Petunjuk -> Silakan lanjutkan teks tentang penerapan kantor digital di Bappenas di bawah ini, mulai dari sesudah kalimat terakhirnya.

Teks Kajian ->
Pada akhir 2019 lalu, Kementerian Perencanaan Pembangunan Nasional/Badan Perencanaan Pembangunan Nasional (Bappenas) tengah merumuskan konsep Integrated Digital Workplace (IDW). Adapun IDW sebagai smart office ini secara perlahan juga sudah diimplementasikan di Bappenas pada awal 2020 dengan mengandalkan cloud dan blockchain yang menghubungkan 800 karyawan.
Bisnis mencatat, konsep smart office yang didorong oleh Menteri PPN/Kepala Bappenas Suharso Monoarfa ini bertujuan untuk menunjang produktivitas dan fleksibilitas kinerja ASN.
Konsep inilah yang beberapa kali diungkapan oleh Suharso akan menyebabkan perubahan mekanisme dan suasana kerja di Bappenas, di mana ASN tidak perlu bekerja dalam ruang kantor, lebih fleksibel, dan suasana bekerja pun lebih nyaman seolah sedang berlibur. Alhasil sejumlah tugas pun sudah dilaksanakan melalui sistem IDW ini meliputi; penganggaran, perencanaan, pengendalian, pemantauan, dan evaluasi pembangunan.
Awalnya, implementasi ini masih terbatas di Bappenas, namun pandemi Covid-19 berhasil membuat segenap instansi pemerintahh juga bergegas memanfaatkan platform digital dalam menyelesaikan tugas dan target mereka.
Trubus Rahadiansyah, pengamat kebijakan publik dari Universitas Trisakti, menyatakan pada dasarnya konsep bekerja yang terintegrasi secara digital seperti remote working sudah jadi prioritas dalam program kerja Presiden Joko Widodo periode yang kedua.
Sayangnya, tantangan dalam menerapkan remote working ini adalah implementasi yang masih belum ideal. Pandemi Covid-19 memaksa segenap instansi melakukan mekanisme kerja secara digital dari rumah, dengan hasil saat ini banyak pekerjaan ASN yang juga tercecer dan meleset dari target.

Data yang Diberikan ->

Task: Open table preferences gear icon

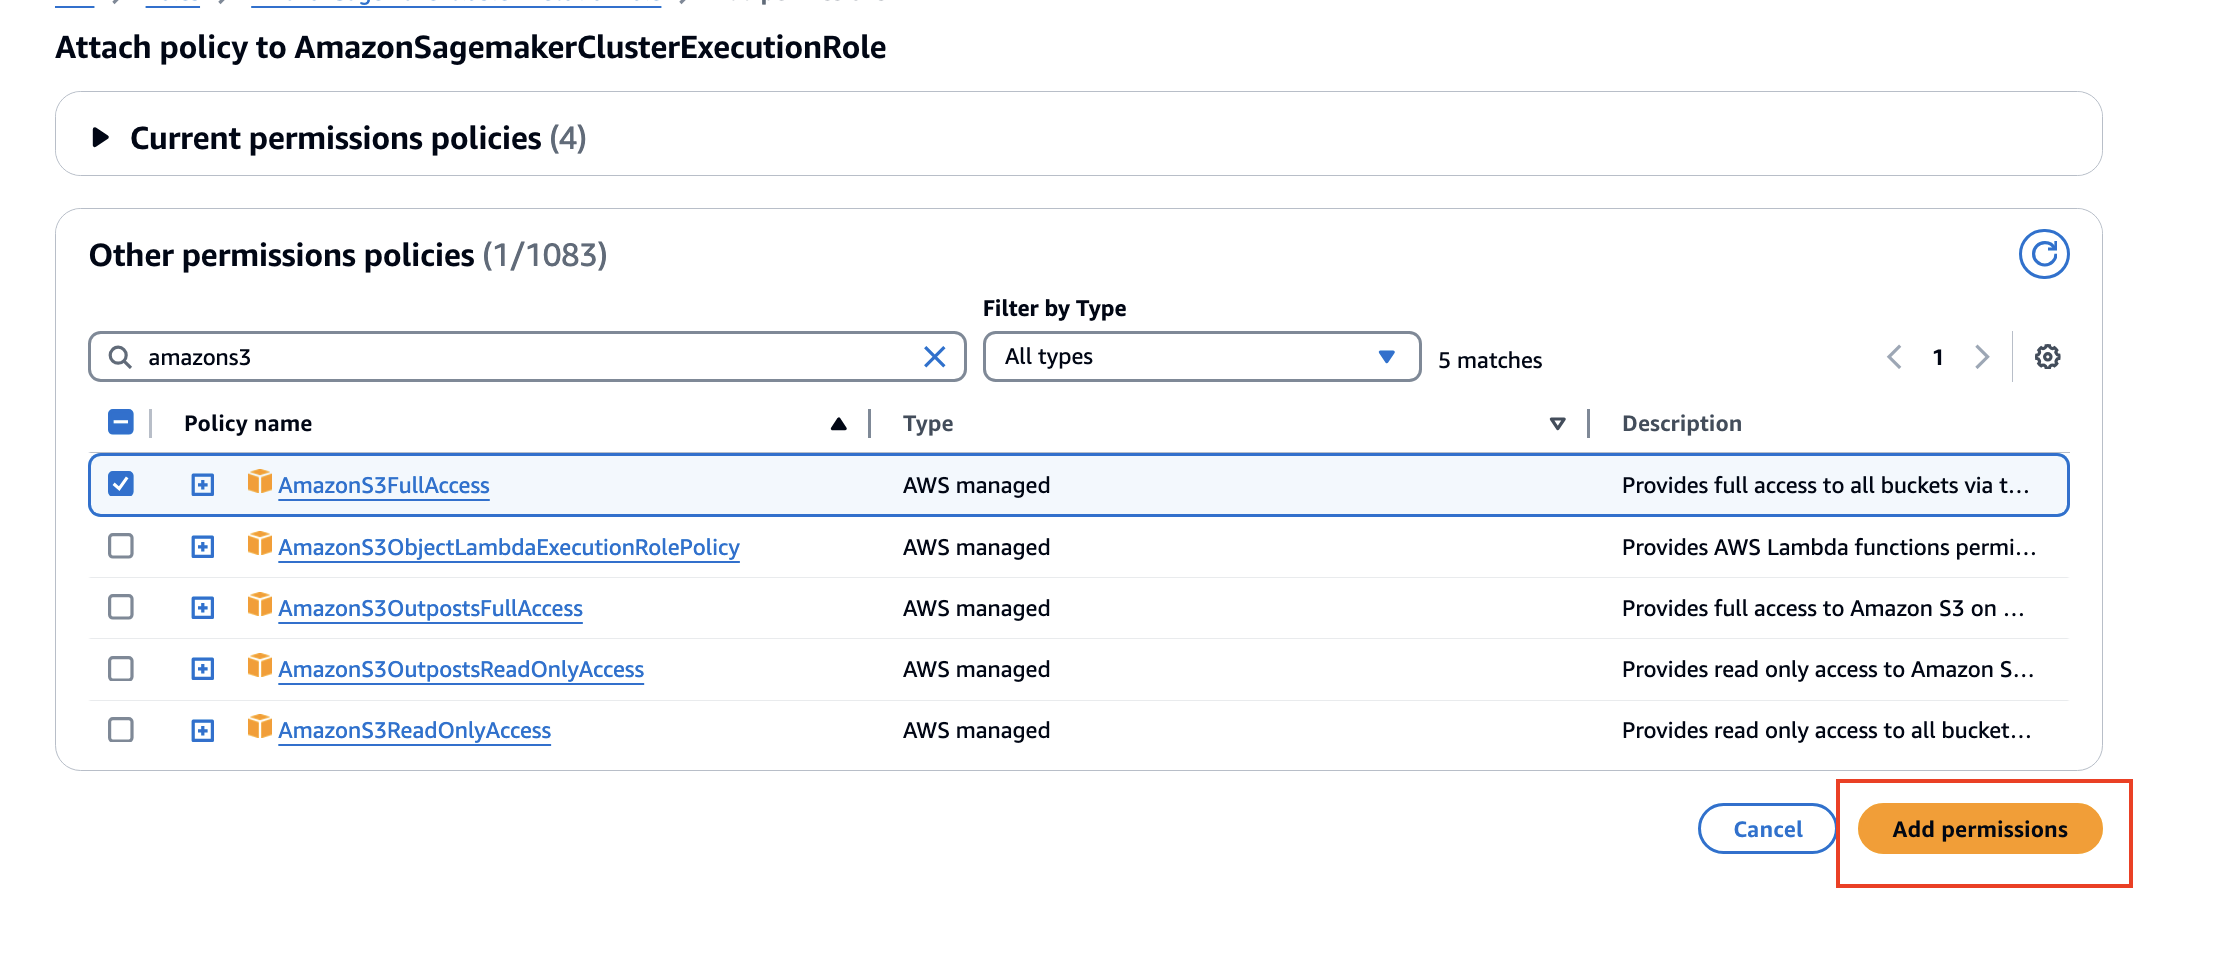Action: (x=2047, y=357)
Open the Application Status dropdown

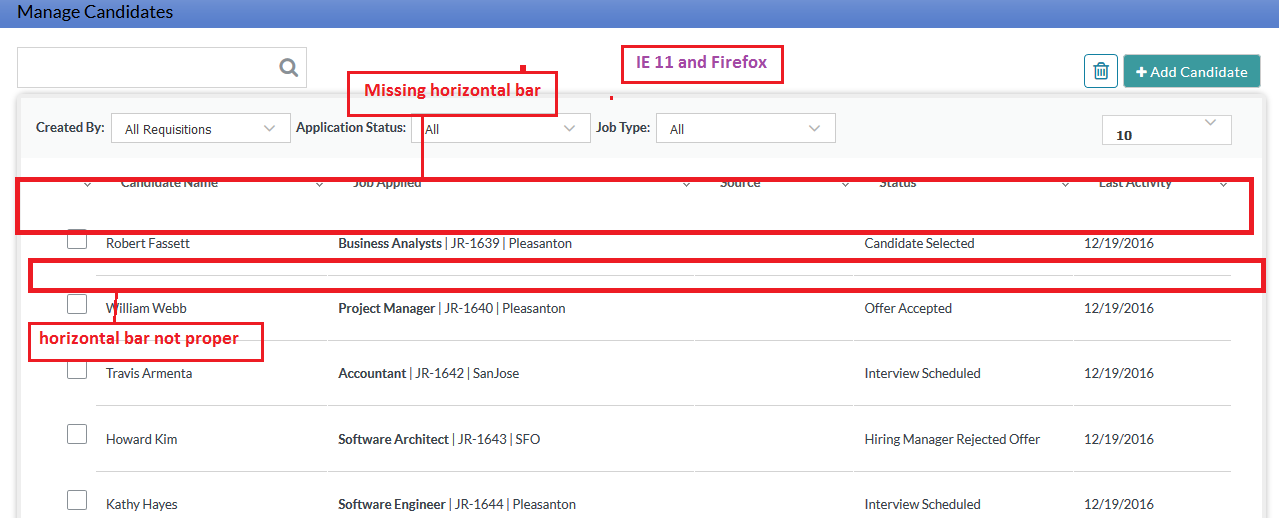pos(500,129)
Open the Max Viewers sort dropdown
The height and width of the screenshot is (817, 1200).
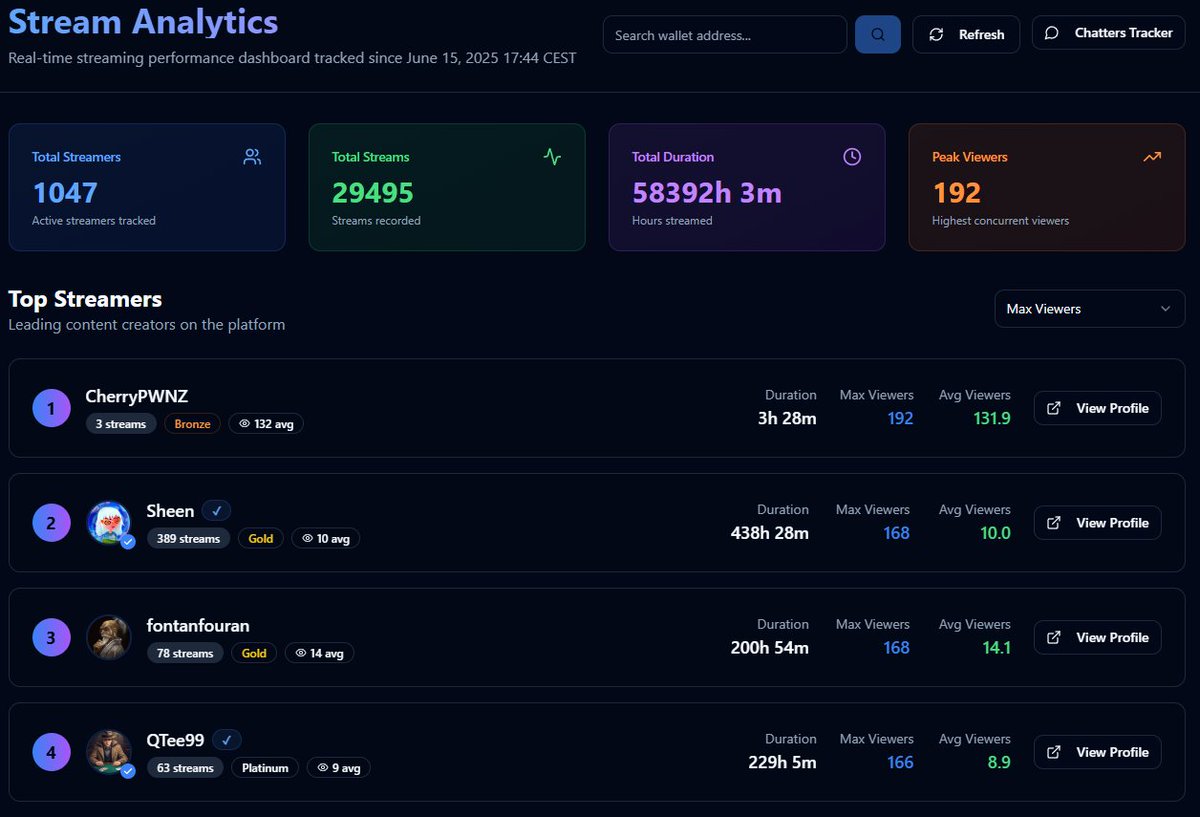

Jawaban Latihan ->
“Konsep ini memang bagus karena akhirnya dilihat hasil kerja PNS itu sehingga nantinya akan memgurangi gemuknya struktur PNS. Tercermin karena pandemi ini membuktikan proses kerja belum optimal, sistem pengawasan pemantauan dari struktural juga masih lemah. Waktu Lebaran banyak PNS masih nekat liburan, selama WFH di rumah tak bekerja,” ujar Trubus kepada Bisnis.
Oleh sebab itu untuk mendorong pengambilan kebijakan publik dan mekanisme kerja yang lebih efektif, Trubus menyarankan penguatan pengawasan, kedisiplinan instansi, serta penegakan hukum terhadap segenap ASN. Jika mekanisme pengawasan berjalan optimal, efisiensi lebih mudah tercapai dan tentu imbasnya akan memperkecil pula porsi anggaran belanja pegawai.
Selain itu, hasil pekerjaan pelayanan publik bisa jauh lebih cepat, efektif, efisien, serta transparan dan memuaskan masyarakat. Sebab, sistem teknologi informasi yang baik akan membantu mendorong transparansi dan mencegah praktik kotor birokrasi salah satunya korupsi.
“Hasil penelitian saya, memang target kerja PNS harus diperkuat ke arah hasil. Temuan saya membuktikan, di daerah misalnya, PNS itu gengsi tinggi, hidup aman dan nyaman. Maka dengan integrasi digital ini agenda lain yang harus dibenahi adalah dalam rekrutmen, kompetensi dasar, kompetensi bidang, harus ada pendalaman tentang moral hazard mereka,” tutunya.
Saat ini instansi pemerintahan yang paling tidak siap adaptasi IT menurut Turbus adalah pendidikan. Dia memerinci, para guru, dosen, masih keteteran dalam bekerja memanfaatkan aplikasi dan platform teknologi digital. Tak heran selama belajar di rumah, guru hanya membebankan banyak PR. Lantas jika anak tak bisa kerjakan, orangtuanya yang akan mengerjakan.
“Hal seperti ini contoh belum implementatifnya kerja dari rumah. Jika ada sejenis kasus itu, PNS tidak bisa adaptasi dengan IT, PNS bisa langsung diberhentikan saja atau pensiun dini," tuturnya.
Selama masa integrasi dan pandemi ini Trubus juga menyarankan, sebaiknya pemerintah merekrut PNS berstatus kontrak atau Pegawai Pemerintah dengan Perjanjian Kerja (PPPK).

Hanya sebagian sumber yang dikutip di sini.